Mijinq (միջինք), which translates to “the middle,” is the day that the Big Lent splits in half. On this day, a sweet bread-like pastry is baked, called a Gata. A coin is put in the Gata. After it is prepared, slices are cut for each person and the person who gets the coin is said to have luck for the rest of the year.
Tsaghkazard translates to “decorated with flowers” and it is the day that Jesus Christ enters Jerusalem. Willow branches are intertwined together to look like a round crown. The significance of the willow is that it represents fertility, abundance and life.
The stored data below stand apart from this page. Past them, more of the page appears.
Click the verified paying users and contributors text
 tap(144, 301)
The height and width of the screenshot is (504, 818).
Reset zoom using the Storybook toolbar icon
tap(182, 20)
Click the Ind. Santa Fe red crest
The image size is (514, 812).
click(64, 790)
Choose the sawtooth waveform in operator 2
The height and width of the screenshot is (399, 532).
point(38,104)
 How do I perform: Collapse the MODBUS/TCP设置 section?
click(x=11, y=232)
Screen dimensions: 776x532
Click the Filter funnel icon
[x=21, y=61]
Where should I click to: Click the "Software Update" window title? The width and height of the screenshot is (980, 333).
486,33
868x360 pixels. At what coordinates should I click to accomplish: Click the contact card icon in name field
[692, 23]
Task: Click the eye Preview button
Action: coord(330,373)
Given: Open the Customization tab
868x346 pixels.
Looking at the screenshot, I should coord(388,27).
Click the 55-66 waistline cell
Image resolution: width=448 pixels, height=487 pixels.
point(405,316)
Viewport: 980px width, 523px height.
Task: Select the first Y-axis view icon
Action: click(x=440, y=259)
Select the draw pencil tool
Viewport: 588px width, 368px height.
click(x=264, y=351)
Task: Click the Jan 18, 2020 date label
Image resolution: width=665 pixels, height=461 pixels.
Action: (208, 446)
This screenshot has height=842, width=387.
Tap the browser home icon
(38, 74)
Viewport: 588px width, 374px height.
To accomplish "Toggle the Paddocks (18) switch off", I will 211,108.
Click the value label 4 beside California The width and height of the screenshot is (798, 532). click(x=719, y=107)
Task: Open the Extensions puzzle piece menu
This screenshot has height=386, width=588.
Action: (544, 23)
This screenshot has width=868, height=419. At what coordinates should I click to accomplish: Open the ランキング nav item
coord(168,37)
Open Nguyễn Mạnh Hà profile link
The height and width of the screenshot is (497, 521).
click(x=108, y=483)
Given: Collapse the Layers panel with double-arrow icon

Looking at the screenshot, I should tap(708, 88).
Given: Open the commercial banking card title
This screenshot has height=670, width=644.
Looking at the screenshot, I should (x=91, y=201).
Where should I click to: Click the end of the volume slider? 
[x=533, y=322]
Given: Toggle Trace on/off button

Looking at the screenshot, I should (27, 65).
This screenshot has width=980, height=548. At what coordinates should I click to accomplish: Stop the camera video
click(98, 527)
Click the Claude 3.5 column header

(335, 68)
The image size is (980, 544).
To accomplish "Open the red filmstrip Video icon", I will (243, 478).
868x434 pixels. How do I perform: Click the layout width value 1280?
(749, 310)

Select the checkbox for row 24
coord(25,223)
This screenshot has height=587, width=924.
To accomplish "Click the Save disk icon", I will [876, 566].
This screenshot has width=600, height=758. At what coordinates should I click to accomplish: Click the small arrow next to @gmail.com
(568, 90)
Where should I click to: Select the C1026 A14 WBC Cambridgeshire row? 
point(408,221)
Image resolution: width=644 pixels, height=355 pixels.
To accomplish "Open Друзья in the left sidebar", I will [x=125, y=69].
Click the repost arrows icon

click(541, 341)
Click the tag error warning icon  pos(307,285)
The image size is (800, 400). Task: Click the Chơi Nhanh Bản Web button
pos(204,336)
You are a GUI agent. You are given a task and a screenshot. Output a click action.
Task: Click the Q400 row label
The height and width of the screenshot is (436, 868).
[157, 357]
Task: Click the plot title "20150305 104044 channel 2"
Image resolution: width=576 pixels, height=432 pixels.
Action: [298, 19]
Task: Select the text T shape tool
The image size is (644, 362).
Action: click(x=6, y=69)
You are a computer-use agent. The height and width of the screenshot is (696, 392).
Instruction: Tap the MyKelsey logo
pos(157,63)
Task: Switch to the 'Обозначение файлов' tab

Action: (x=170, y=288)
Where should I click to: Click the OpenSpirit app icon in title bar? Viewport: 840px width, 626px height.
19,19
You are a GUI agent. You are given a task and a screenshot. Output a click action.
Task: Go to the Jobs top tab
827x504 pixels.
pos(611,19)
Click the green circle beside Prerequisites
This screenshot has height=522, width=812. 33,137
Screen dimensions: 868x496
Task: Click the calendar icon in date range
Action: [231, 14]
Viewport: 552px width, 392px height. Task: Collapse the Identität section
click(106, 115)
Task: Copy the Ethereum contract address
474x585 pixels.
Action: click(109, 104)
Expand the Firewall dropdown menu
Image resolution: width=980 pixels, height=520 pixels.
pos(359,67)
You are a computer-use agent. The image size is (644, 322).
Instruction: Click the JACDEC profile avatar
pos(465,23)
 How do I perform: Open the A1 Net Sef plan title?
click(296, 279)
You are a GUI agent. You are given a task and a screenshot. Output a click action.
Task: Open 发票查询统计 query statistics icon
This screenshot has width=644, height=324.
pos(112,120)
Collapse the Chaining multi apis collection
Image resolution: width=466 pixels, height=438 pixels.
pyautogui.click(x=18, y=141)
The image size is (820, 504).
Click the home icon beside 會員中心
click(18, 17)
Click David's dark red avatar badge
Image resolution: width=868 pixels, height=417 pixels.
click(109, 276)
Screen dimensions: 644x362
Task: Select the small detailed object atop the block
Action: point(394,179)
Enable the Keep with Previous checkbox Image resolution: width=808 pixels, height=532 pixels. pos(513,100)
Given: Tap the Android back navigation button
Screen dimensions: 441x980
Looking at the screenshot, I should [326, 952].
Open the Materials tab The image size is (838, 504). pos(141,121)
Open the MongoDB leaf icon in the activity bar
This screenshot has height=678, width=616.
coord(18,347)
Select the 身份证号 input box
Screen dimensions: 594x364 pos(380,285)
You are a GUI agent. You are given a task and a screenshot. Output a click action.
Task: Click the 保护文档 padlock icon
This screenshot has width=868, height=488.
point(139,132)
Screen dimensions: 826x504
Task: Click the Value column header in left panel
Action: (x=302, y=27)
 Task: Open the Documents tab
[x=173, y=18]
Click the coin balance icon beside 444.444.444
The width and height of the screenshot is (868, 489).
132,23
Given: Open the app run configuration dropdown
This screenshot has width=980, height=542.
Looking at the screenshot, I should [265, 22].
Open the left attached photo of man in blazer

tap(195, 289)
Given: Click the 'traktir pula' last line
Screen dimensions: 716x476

The origins of Tsaghkazard date back to pre-Christian Armenia, when the arrival of spring was celebrated. On this day, people used to tie small cloths to trees for their wishes to come true.
On the day of Tsaghkazard, engagement was also commonplace. The man’s mother would make a deal with bride-to-be’s mother, and she [the man’s mother] would take a candle, light it, put the engagement ring on the lit candle and give it to the bride-to-be.
Dolls, called “Nuri” dolls, were made from straws or wood, as well as cloth and beads. These dolls also symbolized abundance and fertility.
What People do on Easter in Armenia
On Saturday, the day before the Easter, a mass takes place at 5 p.m., and people go to the church and bring home the Holy Fire with a candlelight. On Saturday night, fish, rice with raisins are prepared and red wine is served, which symbolizes the blood of Jesus Christ.
On Easter Sunday, people attend mass in the church in the morning. On that day, eggs are boiled and, traditionally, are supposed to be colored in the color red only. However, most people nowadays paint eggs in different colors.
People take the eggs and have a battle with the colored eggs to see who’s egg is the ‘strongest’.
A ‘Nshkhar’ (Նշխար) is given to attendees of the mass on Easter Sunday morning. It is a small piece of flatbread (lavash), usually dipped in red wine, which is given to each attendee by the priest.
Sprouted wheat is grown days prior to Easter Sunday, where eggs are put on Easter Day. This tradition of growing sprouted wheat is also present in Persian culture, and it is grown for the Persian New Year, Nowruz.